Ma in fondo questo sarebbe il meno, Reich fa notare che le quote di lavoro recuperate dopo il tonfo della crisi sono comunque mediamente molto più modeste e prive di quelle tutele sociali che erano anche dal punto di vista salariale un valore aggiunto notevolissimo: “Molti del nuovi lavori sono impieghi da free lance o modeste attività in proprio o esternalizzazioni che non godono delle protezioni considerate acquisite trent’anni fa. Si tratta di due facce della stessa medaglia: è facile creare del lavoro quando esso è modesto. E dopo tutto lo schiavismo è un buon metodo per la piena occupazione.” Questo vuol anche dire che la sostituzione di attività tutelate e discretamente pagate con altre assai più modeste non è in grado di attivare la crescita della domanda aggregata che servirebbe davvero a rilanciare l’economia al di fuori dei fuochi artificiali e pericolosi delle borse e della finanza.

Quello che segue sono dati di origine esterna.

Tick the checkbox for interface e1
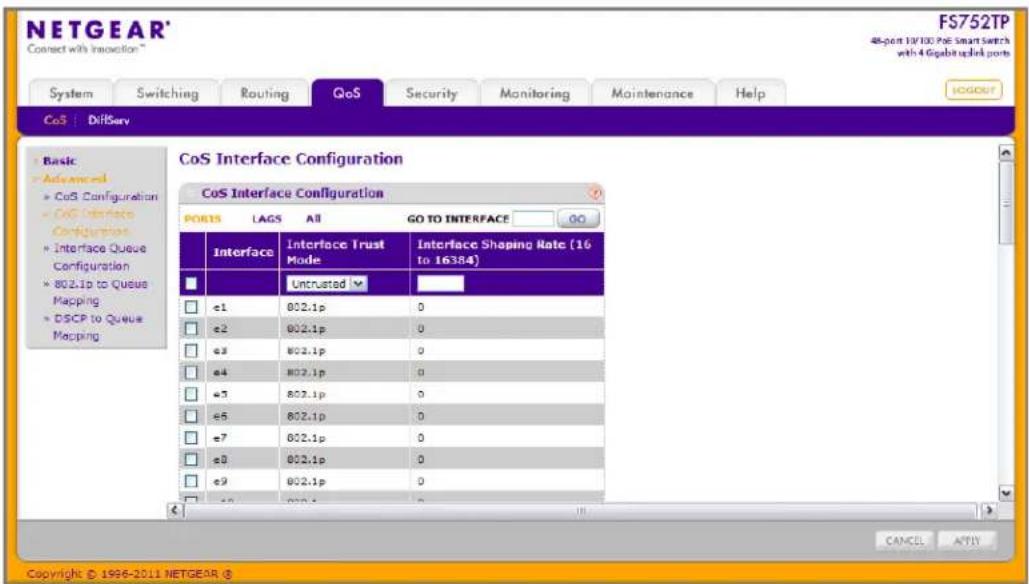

Reich porta un esempio di questa situazione parlando della feroce opposizione repubblicana  all’innalzamento del salario minimo federale oggi a 7,25 dollari lordi l’ora, opposizione assurda visto che la cifra è solo il 38% del salario medio (comprese ovviamente le retribuzioni ultramilionarie). Ma proprio in questo si rivela il disegno liberista di umiliazione progressiva e senza appello del lavoro: se si prende il salario minimo del 1968 e lo si indicizza semplicemente all’inflazione si avrebbero 10,1 dollari l’ora, ma  considerando il guadagno di produttività che si è avuto da allora ad oggi si arriverebbe a 21 dollari. Eppure anche questo pare troppo a quell’ 1 per cento di americani che possiedono oggi il 22% del reddito nazionale e il 40% di tutti i beni.

Ogni tanto per placare il malcontento dei poveri e degli impoveriti le grandi imprese fanno delle concessioni: “Ma non sono niet’altro che operazioni di relazioni pubbliche. Walmart che è il più grande datore di lavoro degli Stati Uniti ha annunciato di voler aumentare di un dollaro l’ora il salario dei suoi dipendenti meno pagati, portandolo a 8,25 dollari l’ora. A questo ritmo un dipendente a tempo pieno di questa azienda (e ce ne sono pochi) arriverà a prendere 17 mila dollari lordi l’anno, vale a dire una cifra che non consente di vivere nella maggior parte delle città americane, tanto che la soglia di povertà è fissata a 22 mila dollari. Così non resta che sostenere queste persone con aiuti alimentari, sanitari e per la casa che paradossalmente si configurano come sovvenzioni a Walmart. E naturalmente questo accade  anche per McDonald, Burger King e tutti gli altri. “

Ecco cosa si nasconde dietro le cifre trionfali dell’occupazione, figuriamoci dunque dietro quelle negative. E naturalmente la stessa cosa vale per i 5 milioni di mini job in Germania o per il precariato in Italia e Spagna, per i job act che la estendono, per la tragedia della Grecia ma per il lavoro in generale in tutto l’impero liberista dove ciò che luccica non è precisamente oro e lo si sente dall’odore. Sì ,le statistiche vanno anche annusate.